Property damage expense is presented in the following figure. The most significant damage to property is caused by floods, hurricanes, storm surge, and tornadoes.
library(ggplot2)
prop_cost<-ggplot(data=high_propertydmg,
aes(x=EVTYPE, y=total)) +
geom_bar(stat="identity") +
xlab("Weather Event Type") +
ggtitle("The Property Damage Cost of Severe Weather in the US") +
theme(axis.text.x = element_text(angle = 90, hjust = 1)) +
scale_y_continuous(name = "Damage (in 1,000,000,000)",
labels = c(0, 5, 10, 15))
prop_cost
Figure 2: This bar plot shows floods, hurricanes, storm surge, and tornadoes as resulting in the most property damage.
Crop damage expense is presented in the following figure. The most significant damage to crops is caused by floods, drought, and ice storms.

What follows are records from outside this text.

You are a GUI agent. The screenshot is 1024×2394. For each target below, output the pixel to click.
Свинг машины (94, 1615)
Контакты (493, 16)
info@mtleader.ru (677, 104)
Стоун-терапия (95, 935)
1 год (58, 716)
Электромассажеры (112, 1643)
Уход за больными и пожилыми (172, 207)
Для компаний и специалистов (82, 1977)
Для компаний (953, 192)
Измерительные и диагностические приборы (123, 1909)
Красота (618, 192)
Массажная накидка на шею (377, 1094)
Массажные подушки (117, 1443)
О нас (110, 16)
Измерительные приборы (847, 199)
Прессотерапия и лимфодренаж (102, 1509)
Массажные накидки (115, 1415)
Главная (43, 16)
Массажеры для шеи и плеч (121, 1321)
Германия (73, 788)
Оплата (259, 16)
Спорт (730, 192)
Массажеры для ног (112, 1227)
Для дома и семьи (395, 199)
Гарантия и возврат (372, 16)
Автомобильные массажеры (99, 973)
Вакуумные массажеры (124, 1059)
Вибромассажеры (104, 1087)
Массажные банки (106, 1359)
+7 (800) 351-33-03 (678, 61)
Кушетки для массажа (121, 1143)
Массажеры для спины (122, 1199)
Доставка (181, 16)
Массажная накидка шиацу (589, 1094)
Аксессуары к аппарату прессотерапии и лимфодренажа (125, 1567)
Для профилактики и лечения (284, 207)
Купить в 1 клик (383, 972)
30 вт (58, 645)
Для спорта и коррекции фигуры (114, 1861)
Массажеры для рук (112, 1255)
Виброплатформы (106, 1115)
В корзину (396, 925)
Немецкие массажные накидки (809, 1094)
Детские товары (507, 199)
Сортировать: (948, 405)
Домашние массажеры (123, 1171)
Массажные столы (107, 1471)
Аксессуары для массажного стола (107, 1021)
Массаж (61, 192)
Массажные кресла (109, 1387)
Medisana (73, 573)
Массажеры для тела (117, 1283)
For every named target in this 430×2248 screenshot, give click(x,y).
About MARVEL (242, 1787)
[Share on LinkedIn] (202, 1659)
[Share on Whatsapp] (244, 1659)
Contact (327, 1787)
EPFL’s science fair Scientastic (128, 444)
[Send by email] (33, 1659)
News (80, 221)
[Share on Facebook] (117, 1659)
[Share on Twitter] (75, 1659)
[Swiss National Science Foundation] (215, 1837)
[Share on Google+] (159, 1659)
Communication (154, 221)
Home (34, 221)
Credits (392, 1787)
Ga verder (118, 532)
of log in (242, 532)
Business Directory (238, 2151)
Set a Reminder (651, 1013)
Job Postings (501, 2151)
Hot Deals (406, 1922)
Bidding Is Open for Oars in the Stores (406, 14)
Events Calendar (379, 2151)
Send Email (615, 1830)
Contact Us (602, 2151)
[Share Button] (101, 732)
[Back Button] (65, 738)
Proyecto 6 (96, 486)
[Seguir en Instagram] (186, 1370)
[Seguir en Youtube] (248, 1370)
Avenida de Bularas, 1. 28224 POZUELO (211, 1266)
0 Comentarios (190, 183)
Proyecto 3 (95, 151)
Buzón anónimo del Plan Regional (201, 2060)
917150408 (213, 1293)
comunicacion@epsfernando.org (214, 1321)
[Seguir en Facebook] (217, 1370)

crop_cost=ggplot(data=high_cropdmg,
aes(x=EVTYPE, y=total)) +
geom_bar(stat="identity") +
xlab("Weather Event Type") +
ggtitle("The Crop Damage Cost of Severe Weather in the US") +
theme(axis.text.x = element_text(angle = 90, hjust = 1)) +
scale_y_continuous(name = "Damage (in 1,000,000,000)",
labels = c(0, 5, 10, 15))
crop_cost
Figure 3: This bar plot shows droughts, floods, and ice storms as resulting in the most crop damage.